Mark reached out and held Gayle’s hand as he said, “I can’t believe I went from that darkness, and I just kind of woke up when LifeCircles came in.”
“Well honey, your brain was going through so much,” Gayle said through tears.
The best thing about LifeCircles is that they’re a team. The left-hand and the right-hand work together. Before Mark would go to the doctor, he would send us to all these different specialists, and he wound up on so many different medications that weren’t working well together, and things were getting worse.
“I had so much medicine that two times a day, I was taking fistfuls of pills,” scoffed Mark.
Gayle replied, “But LifeCircles came in and said, ‘we’re taking you off these things and putting you on something better.’”
We love LifeCircles because he gets to stay home with me. We called our neurologist through LifeCircles, Lauren, and asked for a refill on a new medicine. You can’t do that with a normal doctor or a neurologist.
Last June, he fell and went to the emergency room. LifeCircles jumped in right away and sent people to our house to work with us. You don’t get that with a regular doctor.
“There could have been times when things could have been really bad that you could have ended up in a nursing home.” Gayle said as she looked to Mark.
Mark replied, “I don’t want that”.
What are you looking forward to by having LifeCircles in your life?
Gayle:
Having space and time to enjoy each other. I am not so stressed, and we know we can count on them through every twist and turn. We’re going to the LifeCircles Day Center tomorrow to watch our grandson read poems! He and his classmates are going to be guests at the day center for a few hours to read their poems to the PACE members. Our grandson’s poem is about family!
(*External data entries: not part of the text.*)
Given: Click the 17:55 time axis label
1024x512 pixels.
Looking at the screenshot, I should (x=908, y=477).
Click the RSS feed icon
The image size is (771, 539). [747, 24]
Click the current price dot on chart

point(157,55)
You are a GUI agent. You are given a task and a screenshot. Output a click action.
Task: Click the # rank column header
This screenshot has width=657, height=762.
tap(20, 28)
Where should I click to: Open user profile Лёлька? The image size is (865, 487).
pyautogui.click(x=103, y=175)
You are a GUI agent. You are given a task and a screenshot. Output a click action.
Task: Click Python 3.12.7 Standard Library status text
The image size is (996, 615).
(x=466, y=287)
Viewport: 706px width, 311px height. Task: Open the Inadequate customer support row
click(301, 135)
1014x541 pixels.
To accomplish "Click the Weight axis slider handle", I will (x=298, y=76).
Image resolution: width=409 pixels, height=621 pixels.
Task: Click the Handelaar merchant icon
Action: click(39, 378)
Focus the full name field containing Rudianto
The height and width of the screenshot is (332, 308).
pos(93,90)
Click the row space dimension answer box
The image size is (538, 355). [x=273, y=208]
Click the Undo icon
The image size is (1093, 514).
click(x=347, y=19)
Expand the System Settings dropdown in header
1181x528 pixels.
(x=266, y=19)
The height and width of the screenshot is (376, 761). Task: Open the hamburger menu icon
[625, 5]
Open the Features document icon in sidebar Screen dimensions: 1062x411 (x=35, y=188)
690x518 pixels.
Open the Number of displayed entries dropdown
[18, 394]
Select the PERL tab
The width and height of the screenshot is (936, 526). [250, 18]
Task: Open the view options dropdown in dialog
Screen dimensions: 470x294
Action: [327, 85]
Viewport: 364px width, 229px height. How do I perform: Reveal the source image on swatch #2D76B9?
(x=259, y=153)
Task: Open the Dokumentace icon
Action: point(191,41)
LifeCircles Making an Impact
Joining LifeCircles PACE has made life’s bumpy road a little smoother. The comprehensive care, education, and array of activities provided at LifeCircles have improved Mark’s physical well-being and enriched their emotional and social life. They are both proud that they have been able to continue to prioritize quality of life through their ups and downs. LifeCircles represents a new chapter of adventure, discovery, and contentment for them, proving that making bold decisions for better care can lead to fulfilling and vibrant golden years.